_Aim of the exercise_.
Take the lines below between the one holding "Aberdeen Escorts (93, 2413)" and the one holding "Incall Escorts (97, 152)", inclusive, and copy them exactly. Add nothing.

_Excerpted records_.
• • • • •

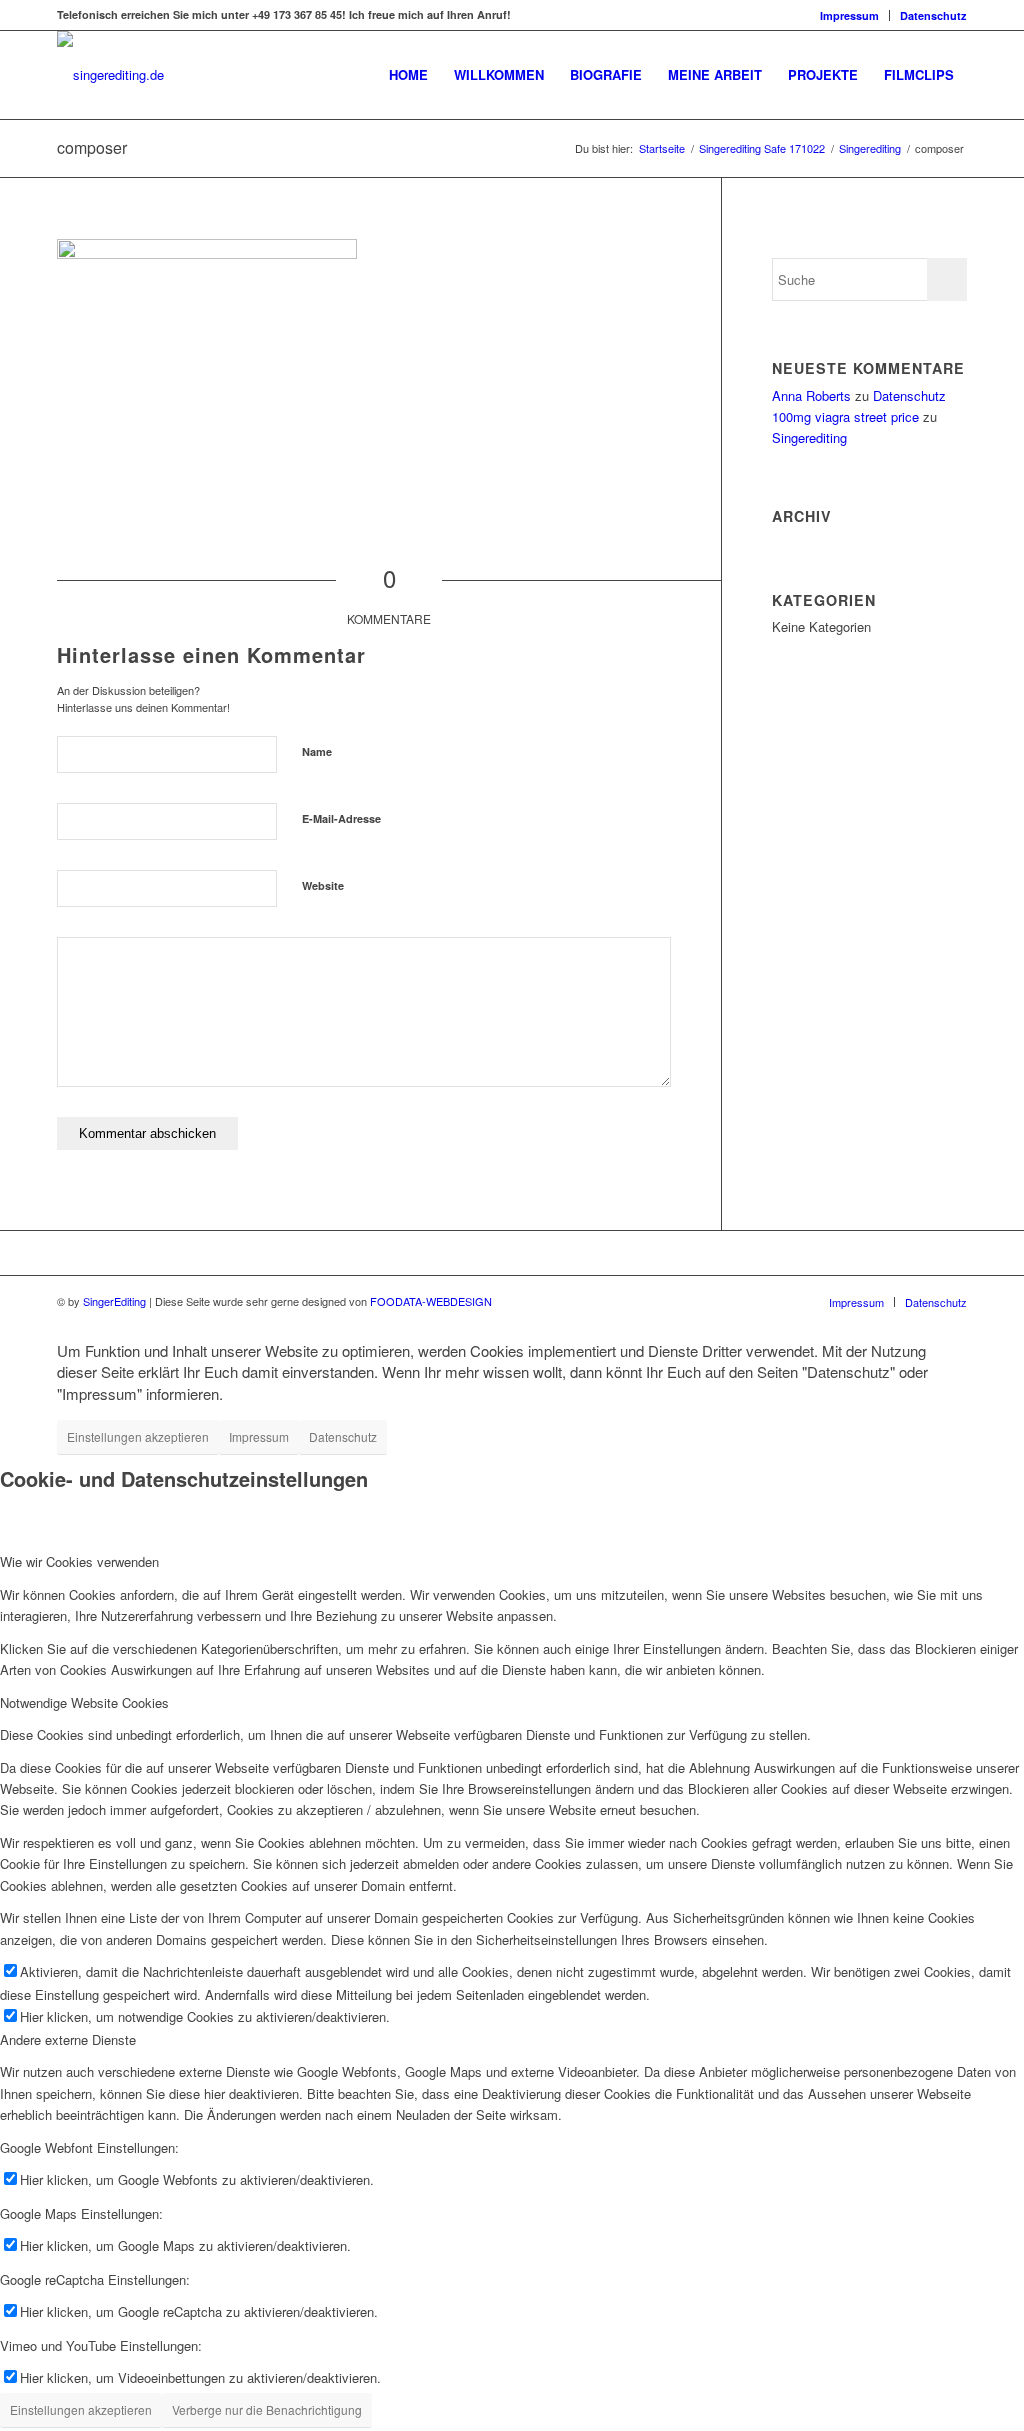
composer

• • • • •

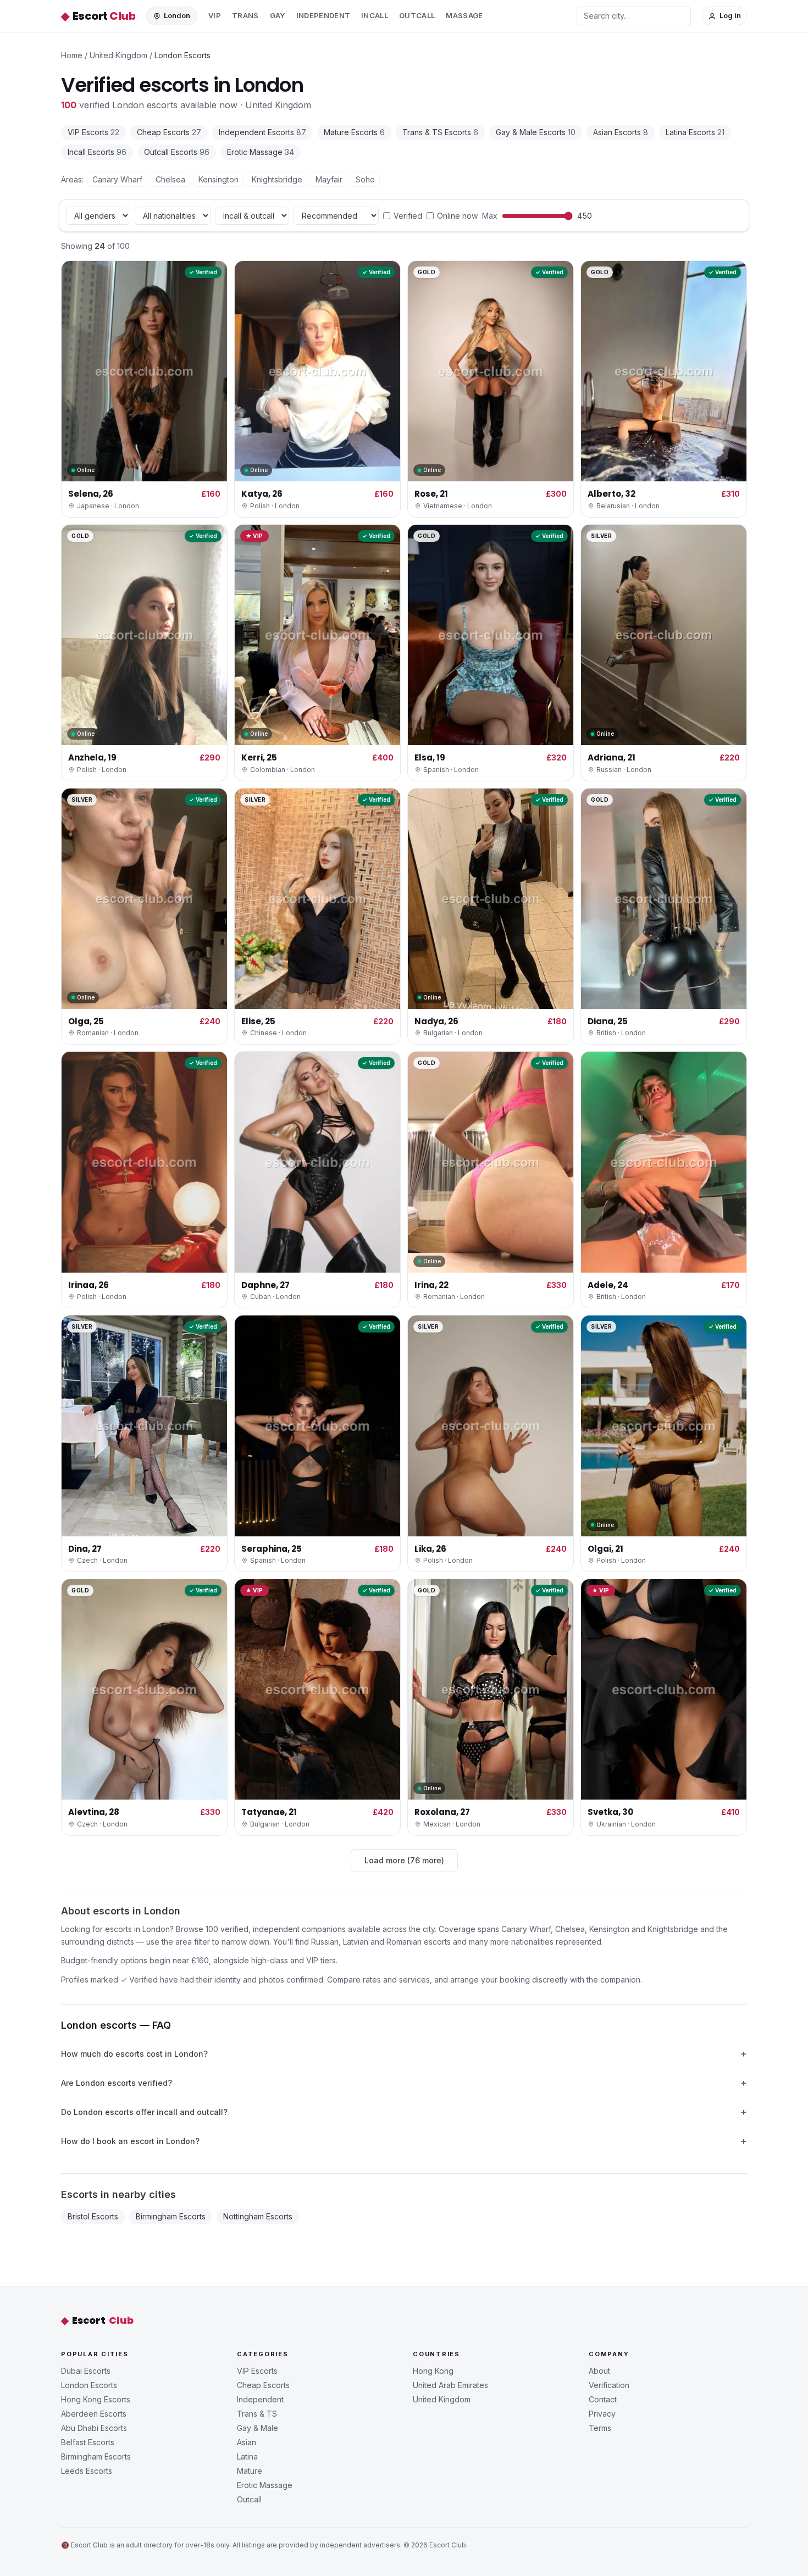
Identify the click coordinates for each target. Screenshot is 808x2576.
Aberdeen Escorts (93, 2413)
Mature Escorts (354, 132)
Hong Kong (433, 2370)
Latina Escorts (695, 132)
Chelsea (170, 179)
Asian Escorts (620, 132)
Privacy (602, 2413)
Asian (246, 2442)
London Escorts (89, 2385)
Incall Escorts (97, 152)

• • • • •

_Answer space_.
Aberdeen Escorts (93, 2413)
Mature Escorts (354, 132)
Hong Kong (433, 2370)
Latina Escorts (695, 132)
Chelsea (170, 179)
Asian Escorts (620, 132)
Privacy (602, 2413)
Asian (246, 2442)
London Escorts (89, 2385)
Incall Escorts (97, 152)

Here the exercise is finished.